WHAT THE EXERCISE ASKS: Each entry that follows should be written again verbatim.

⟨

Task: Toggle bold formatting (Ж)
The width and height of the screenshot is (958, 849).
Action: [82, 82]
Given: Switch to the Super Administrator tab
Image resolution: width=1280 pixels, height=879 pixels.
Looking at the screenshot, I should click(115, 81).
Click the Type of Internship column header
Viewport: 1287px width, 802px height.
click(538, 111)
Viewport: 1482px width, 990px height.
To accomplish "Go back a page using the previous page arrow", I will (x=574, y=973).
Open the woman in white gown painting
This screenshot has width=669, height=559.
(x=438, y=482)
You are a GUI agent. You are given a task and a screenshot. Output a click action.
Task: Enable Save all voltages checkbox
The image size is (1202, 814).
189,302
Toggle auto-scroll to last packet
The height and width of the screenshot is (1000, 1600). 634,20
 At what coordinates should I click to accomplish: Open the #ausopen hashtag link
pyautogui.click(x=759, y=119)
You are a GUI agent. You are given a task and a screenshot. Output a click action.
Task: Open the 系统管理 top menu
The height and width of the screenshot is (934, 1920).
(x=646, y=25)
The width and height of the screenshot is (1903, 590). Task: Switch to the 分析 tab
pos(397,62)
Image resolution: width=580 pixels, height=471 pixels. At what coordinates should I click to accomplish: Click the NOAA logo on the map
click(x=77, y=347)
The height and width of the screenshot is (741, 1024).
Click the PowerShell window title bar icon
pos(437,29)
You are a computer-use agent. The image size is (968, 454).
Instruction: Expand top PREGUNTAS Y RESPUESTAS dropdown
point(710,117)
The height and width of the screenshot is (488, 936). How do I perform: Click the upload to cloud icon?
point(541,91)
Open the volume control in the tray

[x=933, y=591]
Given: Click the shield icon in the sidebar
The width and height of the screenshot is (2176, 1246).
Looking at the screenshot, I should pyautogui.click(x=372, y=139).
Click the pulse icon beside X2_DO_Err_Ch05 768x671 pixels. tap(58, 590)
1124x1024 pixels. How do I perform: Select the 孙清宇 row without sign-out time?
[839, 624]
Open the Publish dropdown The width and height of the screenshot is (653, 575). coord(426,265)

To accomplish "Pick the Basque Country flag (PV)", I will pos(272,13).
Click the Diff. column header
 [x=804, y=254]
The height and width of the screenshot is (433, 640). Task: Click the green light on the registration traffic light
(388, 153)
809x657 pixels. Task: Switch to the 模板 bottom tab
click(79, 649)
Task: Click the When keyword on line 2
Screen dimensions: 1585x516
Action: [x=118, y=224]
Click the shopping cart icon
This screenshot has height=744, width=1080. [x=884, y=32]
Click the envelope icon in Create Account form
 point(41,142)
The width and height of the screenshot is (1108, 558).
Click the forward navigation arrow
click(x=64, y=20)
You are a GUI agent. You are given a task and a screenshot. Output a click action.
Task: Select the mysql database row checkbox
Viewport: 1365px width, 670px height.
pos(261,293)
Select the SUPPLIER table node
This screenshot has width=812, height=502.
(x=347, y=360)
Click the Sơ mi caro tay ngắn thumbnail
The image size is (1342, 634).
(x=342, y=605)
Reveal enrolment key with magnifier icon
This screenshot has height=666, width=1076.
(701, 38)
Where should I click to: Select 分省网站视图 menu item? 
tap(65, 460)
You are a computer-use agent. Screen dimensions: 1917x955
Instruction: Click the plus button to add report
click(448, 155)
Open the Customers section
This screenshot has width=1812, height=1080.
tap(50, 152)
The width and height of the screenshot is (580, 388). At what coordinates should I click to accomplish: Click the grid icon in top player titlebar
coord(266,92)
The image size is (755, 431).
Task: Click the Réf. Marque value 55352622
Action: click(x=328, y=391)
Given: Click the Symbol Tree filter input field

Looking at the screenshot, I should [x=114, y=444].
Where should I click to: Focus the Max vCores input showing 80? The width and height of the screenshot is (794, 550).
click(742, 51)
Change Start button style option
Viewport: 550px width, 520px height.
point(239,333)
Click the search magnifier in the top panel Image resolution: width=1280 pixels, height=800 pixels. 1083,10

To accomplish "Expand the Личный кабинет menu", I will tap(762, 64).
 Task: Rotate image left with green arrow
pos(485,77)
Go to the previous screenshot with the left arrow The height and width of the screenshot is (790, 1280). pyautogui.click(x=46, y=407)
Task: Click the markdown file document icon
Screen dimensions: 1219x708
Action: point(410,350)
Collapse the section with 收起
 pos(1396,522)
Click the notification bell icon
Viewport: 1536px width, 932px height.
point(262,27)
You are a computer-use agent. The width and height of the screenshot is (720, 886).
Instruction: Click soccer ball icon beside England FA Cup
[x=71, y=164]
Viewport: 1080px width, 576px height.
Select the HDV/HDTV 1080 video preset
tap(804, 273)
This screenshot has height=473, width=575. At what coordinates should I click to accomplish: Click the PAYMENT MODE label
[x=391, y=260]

⟩

RESPONSE TO THE TASK:
Task: Toggle bold formatting (Ж)
The width and height of the screenshot is (958, 849).
Action: [82, 82]
Given: Switch to the Super Administrator tab
Image resolution: width=1280 pixels, height=879 pixels.
Looking at the screenshot, I should click(115, 81).
Click the Type of Internship column header
Viewport: 1287px width, 802px height.
click(538, 111)
Viewport: 1482px width, 990px height.
To accomplish "Go back a page using the previous page arrow", I will (x=574, y=973).
Open the woman in white gown painting
This screenshot has width=669, height=559.
(x=438, y=482)
You are a GUI agent. You are given a task and a screenshot. Output a click action.
Task: Enable Save all voltages checkbox
The image size is (1202, 814).
189,302
Toggle auto-scroll to last packet
The height and width of the screenshot is (1000, 1600). 634,20
 At what coordinates should I click to accomplish: Open the #ausopen hashtag link
pyautogui.click(x=759, y=119)
You are a GUI agent. You are given a task and a screenshot. Output a click action.
Task: Open the 系统管理 top menu
The height and width of the screenshot is (934, 1920).
(x=646, y=25)
The width and height of the screenshot is (1903, 590). Task: Switch to the 分析 tab
pos(397,62)
Image resolution: width=580 pixels, height=471 pixels. At what coordinates should I click to accomplish: Click the NOAA logo on the map
click(x=77, y=347)
The height and width of the screenshot is (741, 1024).
Click the PowerShell window title bar icon
pos(437,29)
You are a computer-use agent. The image size is (968, 454).
Instruction: Expand top PREGUNTAS Y RESPUESTAS dropdown
point(710,117)
The height and width of the screenshot is (488, 936). How do I perform: Click the upload to cloud icon?
point(541,91)
Open the volume control in the tray

[x=933, y=591]
Given: Click the shield icon in the sidebar
The width and height of the screenshot is (2176, 1246).
Looking at the screenshot, I should pyautogui.click(x=372, y=139).
Click the pulse icon beside X2_DO_Err_Ch05 768x671 pixels. tap(58, 590)
1124x1024 pixels. How do I perform: Select the 孙清宇 row without sign-out time?
[839, 624]
Open the Publish dropdown The width and height of the screenshot is (653, 575). coord(426,265)

To accomplish "Pick the Basque Country flag (PV)", I will pos(272,13).
Click the Diff. column header
 [x=804, y=254]
The height and width of the screenshot is (433, 640). Task: Click the green light on the registration traffic light
(388, 153)
809x657 pixels. Task: Switch to the 模板 bottom tab
click(79, 649)
Task: Click the When keyword on line 2
Screen dimensions: 1585x516
Action: [x=118, y=224]
Click the shopping cart icon
This screenshot has height=744, width=1080. [x=884, y=32]
Click the envelope icon in Create Account form
 point(41,142)
The width and height of the screenshot is (1108, 558).
Click the forward navigation arrow
click(x=64, y=20)
You are a GUI agent. You are given a task and a screenshot. Output a click action.
Task: Select the mysql database row checkbox
Viewport: 1365px width, 670px height.
pos(261,293)
Select the SUPPLIER table node
This screenshot has width=812, height=502.
(x=347, y=360)
Click the Sơ mi caro tay ngắn thumbnail
The image size is (1342, 634).
(x=342, y=605)
Reveal enrolment key with magnifier icon
This screenshot has height=666, width=1076.
(701, 38)
Where should I click to: Select 分省网站视图 menu item? 
tap(65, 460)
You are a computer-use agent. Screen dimensions: 1917x955
Instruction: Click the plus button to add report
click(448, 155)
Open the Customers section
This screenshot has width=1812, height=1080.
tap(50, 152)
The width and height of the screenshot is (580, 388). At what coordinates should I click to accomplish: Click the grid icon in top player titlebar
coord(266,92)
The image size is (755, 431).
Task: Click the Réf. Marque value 55352622
Action: click(x=328, y=391)
Given: Click the Symbol Tree filter input field

Looking at the screenshot, I should [x=114, y=444].
Where should I click to: Focus the Max vCores input showing 80? The width and height of the screenshot is (794, 550).
click(742, 51)
Change Start button style option
Viewport: 550px width, 520px height.
point(239,333)
Click the search magnifier in the top panel Image resolution: width=1280 pixels, height=800 pixels. 1083,10

To accomplish "Expand the Личный кабинет menu", I will tap(762, 64).
 Task: Rotate image left with green arrow
pos(485,77)
Go to the previous screenshot with the left arrow The height and width of the screenshot is (790, 1280). pyautogui.click(x=46, y=407)
Task: Click the markdown file document icon
Screen dimensions: 1219x708
Action: point(410,350)
Collapse the section with 收起
 pos(1396,522)
Click the notification bell icon
Viewport: 1536px width, 932px height.
point(262,27)
You are a computer-use agent. The width and height of the screenshot is (720, 886).
Instruction: Click soccer ball icon beside England FA Cup
[x=71, y=164]
Viewport: 1080px width, 576px height.
Select the HDV/HDTV 1080 video preset
tap(804, 273)
This screenshot has height=473, width=575. At what coordinates should I click to accomplish: Click the PAYMENT MODE label
[x=391, y=260]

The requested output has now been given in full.